Thursday, August 29, 2013
Usually by the time Thursday rolls around I'm done. In desperate need of a break from the week routine. Normal every day life. Sometimes it exhausts and bores me all at the same time. Last night as we were walking to our neighborhood park I was so bored. I pushed the same car the same route to the same park we've been going to for years. YEARS I tell you. Greyson even protested when I walked on the street instead of the sidewalk. Greyson really really likes the same. I guess I do too- until suddenly out of no where I feel like it will suffocate me. Same house, same car, same Life, same hair even- for YEARS. And out of no where I just want to revolt. I want to run away for the weekend, get a tattoo, dye my hair a crazy color...change...
But then when I got home from the park yesterday evening I was looking at pictures of our every day normal life -and they housed striking beauty hidden in their normalness. I looked at the pictures of us walking to the park, and they were beautiful in a way I didn't notice at the time. That's why I love my magic camera- and as I uploaded those pictures, for just a moment I remembered to be grateful for the normal.
My camera helps me see the wonder I don't always see in the moment.
Wonder that has been here all along.
I remember months back- right about the time I was realizing that Parker has autism. Michael had a routine Doctor's appointment and they found a large growth in his thyroid. Not a polite little nodule- but a larger mass. The Doctor threw around terms like cancer a few times and I tried to get prepared, but I was wrecked. Wrecked. It took at least another week for more results and in that period of time I wondered- Why do I take normal Life for granted? What did I do last Tuesday- the day before I knew anything about anything bad? I don't remember...but I was so lucky that day and I didn't even know it.
Thank God, everything turned out okay with Michael, but for just a little while I remembered to cherish the normal. Even the boring normal. But lately I've been forgetting all the time. Last night for at least a moment, I remembered.
I hate when life gets in the way of life. Remembering what's important. Remembering what I want to focus on during the day- not just at night when I am calm and quiet and life makes sense. In the day I am often just a hurried and frenzied drop off and pick up and only cross 3 things off my to do list of 122 things and 6 minutes late everywhere.

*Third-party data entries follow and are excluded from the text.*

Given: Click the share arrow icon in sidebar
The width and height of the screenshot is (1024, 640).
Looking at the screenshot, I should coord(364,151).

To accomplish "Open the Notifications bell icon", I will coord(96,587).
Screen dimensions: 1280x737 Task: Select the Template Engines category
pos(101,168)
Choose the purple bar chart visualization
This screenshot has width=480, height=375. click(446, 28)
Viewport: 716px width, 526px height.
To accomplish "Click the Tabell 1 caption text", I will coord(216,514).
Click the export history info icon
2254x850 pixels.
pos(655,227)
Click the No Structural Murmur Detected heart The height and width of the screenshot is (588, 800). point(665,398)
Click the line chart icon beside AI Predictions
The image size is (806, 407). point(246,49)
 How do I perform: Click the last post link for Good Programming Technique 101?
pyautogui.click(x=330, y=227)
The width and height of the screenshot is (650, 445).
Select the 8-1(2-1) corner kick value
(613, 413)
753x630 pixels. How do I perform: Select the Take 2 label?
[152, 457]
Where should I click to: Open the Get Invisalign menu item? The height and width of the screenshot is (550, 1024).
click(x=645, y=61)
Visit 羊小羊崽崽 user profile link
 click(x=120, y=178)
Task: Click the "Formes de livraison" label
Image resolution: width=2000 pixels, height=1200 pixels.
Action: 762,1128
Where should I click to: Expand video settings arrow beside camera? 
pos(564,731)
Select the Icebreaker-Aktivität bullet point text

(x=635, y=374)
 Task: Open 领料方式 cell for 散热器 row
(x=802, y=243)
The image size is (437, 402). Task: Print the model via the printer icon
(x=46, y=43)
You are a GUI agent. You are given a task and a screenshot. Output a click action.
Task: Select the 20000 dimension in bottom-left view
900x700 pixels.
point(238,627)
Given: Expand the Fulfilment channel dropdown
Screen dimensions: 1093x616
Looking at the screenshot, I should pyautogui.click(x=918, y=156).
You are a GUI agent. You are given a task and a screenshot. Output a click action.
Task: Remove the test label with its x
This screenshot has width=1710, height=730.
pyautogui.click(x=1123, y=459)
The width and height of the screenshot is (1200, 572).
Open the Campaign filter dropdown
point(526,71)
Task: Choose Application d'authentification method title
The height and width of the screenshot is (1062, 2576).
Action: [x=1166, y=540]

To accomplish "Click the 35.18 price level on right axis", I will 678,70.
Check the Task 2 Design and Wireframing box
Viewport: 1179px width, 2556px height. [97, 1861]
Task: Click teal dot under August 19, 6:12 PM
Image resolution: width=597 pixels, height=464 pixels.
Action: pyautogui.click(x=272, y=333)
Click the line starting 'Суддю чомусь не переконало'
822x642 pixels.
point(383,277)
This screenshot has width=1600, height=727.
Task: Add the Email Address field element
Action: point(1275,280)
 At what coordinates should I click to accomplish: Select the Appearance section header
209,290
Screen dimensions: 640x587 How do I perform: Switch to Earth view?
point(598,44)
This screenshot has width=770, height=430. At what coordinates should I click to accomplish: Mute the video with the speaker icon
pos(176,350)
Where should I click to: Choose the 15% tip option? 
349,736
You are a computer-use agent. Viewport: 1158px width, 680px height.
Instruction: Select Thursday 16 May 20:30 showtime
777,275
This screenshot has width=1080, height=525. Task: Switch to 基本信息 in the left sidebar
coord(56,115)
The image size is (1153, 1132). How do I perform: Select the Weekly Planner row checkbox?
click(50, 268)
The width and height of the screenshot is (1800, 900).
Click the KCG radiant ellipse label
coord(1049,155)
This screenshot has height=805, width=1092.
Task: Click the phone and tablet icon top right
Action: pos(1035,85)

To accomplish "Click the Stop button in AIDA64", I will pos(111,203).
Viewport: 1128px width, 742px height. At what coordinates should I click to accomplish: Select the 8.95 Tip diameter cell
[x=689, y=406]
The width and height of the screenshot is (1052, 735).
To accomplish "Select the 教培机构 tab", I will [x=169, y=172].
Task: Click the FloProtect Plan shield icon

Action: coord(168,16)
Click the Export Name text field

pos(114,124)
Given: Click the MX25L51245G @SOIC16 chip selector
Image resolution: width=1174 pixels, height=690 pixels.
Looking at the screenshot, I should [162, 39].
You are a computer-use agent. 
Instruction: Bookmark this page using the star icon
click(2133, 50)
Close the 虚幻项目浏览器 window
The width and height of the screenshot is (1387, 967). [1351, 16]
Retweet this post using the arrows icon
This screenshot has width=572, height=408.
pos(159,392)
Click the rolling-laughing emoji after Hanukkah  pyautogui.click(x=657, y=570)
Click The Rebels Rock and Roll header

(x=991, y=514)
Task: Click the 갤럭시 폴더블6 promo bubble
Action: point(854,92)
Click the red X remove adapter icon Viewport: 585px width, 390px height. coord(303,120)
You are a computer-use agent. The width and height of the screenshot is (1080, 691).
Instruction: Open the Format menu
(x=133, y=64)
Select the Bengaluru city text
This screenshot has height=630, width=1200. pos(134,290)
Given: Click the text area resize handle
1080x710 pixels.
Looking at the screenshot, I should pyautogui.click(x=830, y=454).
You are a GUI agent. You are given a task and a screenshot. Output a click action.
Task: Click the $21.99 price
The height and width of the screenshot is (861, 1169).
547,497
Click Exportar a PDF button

Today while I was getting my Starbucks I thought - wouldn't it be brilliant if there was such thing as Drive-Thru therapy? Somewhere you could quickly stop for coffee and a quick listening to? Sometimes I feel so much better after I say something that is heavy and has been suffocating me. Sometimes I feel so much better when someone acknowledges my fears or sadness- which then gives me permission to move on. And who can't fit in just like 5 minutes of therapy every day? I'm pretty sure the World would be a happier place.
But we can't really be blissful quivering piles of appreciation all the time- right? I've read the work of a few amazing and enlightened individuals and I think they have a lot of BRILLIANT things to say, but I can't say I'd really like to go grab a beer with them. I mean are they that blissful all the time? Do I even want to be that blissfull all the time? I really don't think so- so maybe a quiet, sulky, murky imperfect edge ain't so bad sometimes.
I love the fact that I am getting more emails and messages that start with- I'm probably not your typical reader. Because here's the thing- I don't want a typical reader. I'm certainly not your typical Mom. And in order to fully change the World we need everyone. You and you and you too. I hear from Teachers and Parents, Gays and straights. People with kids and people with no children. People who curse and people who don't. People in high school and people with grown children and grandkids.
When you strip us from all of our nouns, there lies the very essence of humanity- and in that truest form- we relate. We are all unique yet so very much the same.That thought gives me so much HOPE.
Have a wonderful long weekend my Friend. Is it weird to say I will miss you? No? Good- because I will.